If this is XM Satellite Radio's (Nasdaq: XMSR) last quarter as a stand-alone company, we can't say the company went out with a bang.

Revenue climbed 17% higher to $308.5 million during the first quarter, as its loss widened slightly to $0.42 a share, compared to a $0.40 deficit a year earlier. XM fell short of analyst expectations that called for a loss of just $0.39 a share on $313 million in revenue.

XM continues to make inroads as a provider of auto factory-installed receivers, though it continues to fade in the retail space. The company closed out the period with 303,000 more subscribers than it started with -- enough to top the 9.3 million mark -- but it also lost more retail subscribers than it gained. In other words, XM is winning the war in the showroom but losing the battle inside Best Buy (NYSE: BBY).

The wider loss is also a letdown since XM had managed to narrow its deficit in five of the six most recent quarters.

This morning's numbers aren't all bad, though. The company's conversion rate -- which has hovered between 51% and 53% of new car buyers who keep paying for their subscriptions once the free trials run out -- bumped up to 53.3%. Churn was also kept in check at 1.8%.

When you lump XM's growth with the numbers that Sirius Satellite Radio (Nasdaq: SIRI) is likely to report later today, you see an industry that is clearly gaining in popularity, in terms of an indispensable car radio upgrade.

That will give the combined company welcome momentum as XM and Sirius complete their merger. But when will that be? Well, who knows at this point? The deal won Department of Justice approval two months ago.

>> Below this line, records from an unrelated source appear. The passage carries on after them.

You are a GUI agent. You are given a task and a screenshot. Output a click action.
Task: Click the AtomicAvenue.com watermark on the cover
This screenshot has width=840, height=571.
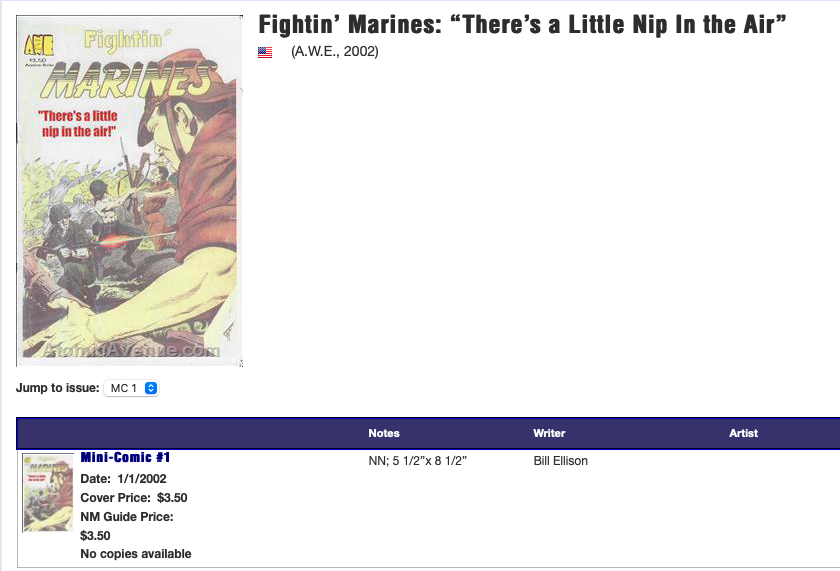pos(132,350)
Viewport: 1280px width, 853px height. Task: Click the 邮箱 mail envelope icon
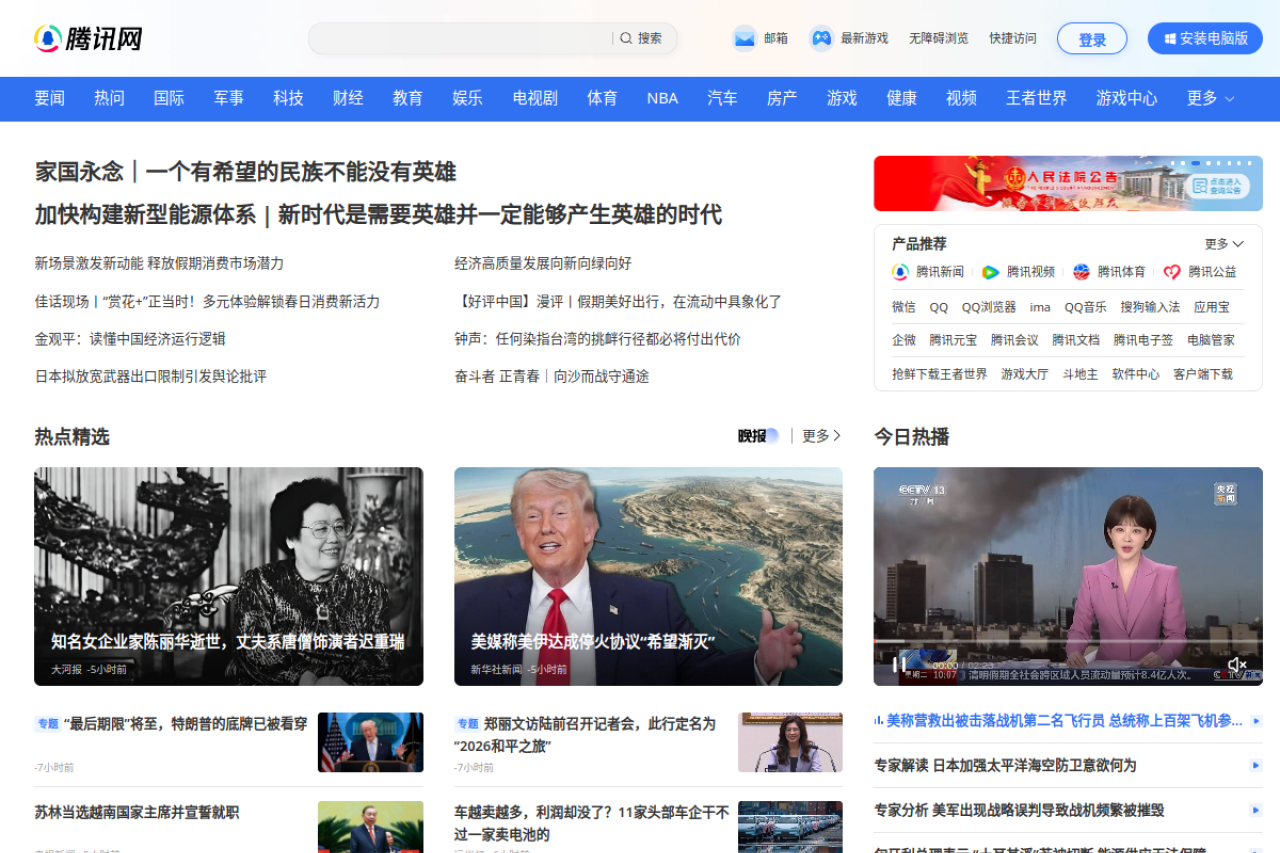pyautogui.click(x=744, y=38)
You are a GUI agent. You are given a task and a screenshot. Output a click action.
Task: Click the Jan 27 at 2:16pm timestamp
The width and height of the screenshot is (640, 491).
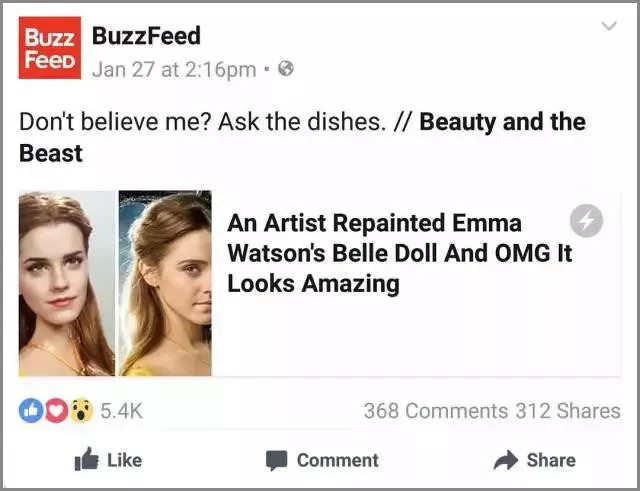click(174, 69)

The FCC still has to rule, but it is generally portrayed as more deal-friendly than even the Justice Department.

There have already been enough deals in the radio world that have come undone all on their own -- Cumulus (Nasdaq: CMLS) and Clear Channel (NYSE: CCU) being a prime example. The last thing the industry needs is for regulators to get in the way of a deal that makes sense for both consumers and the combining companies.

Patient investors have been waiting for 15 months since the deal was announced. One way or another, it's highly unlikely that the FCC will wait another three months before rendering its decision. If this is XM's final quarterly report as a public company -- and that's clearly not a given, even if the FCC gives its nod, since XM and Sirius need to finish the financing to make their merger happen -- it's a shame that the company didn't go out on a higher note.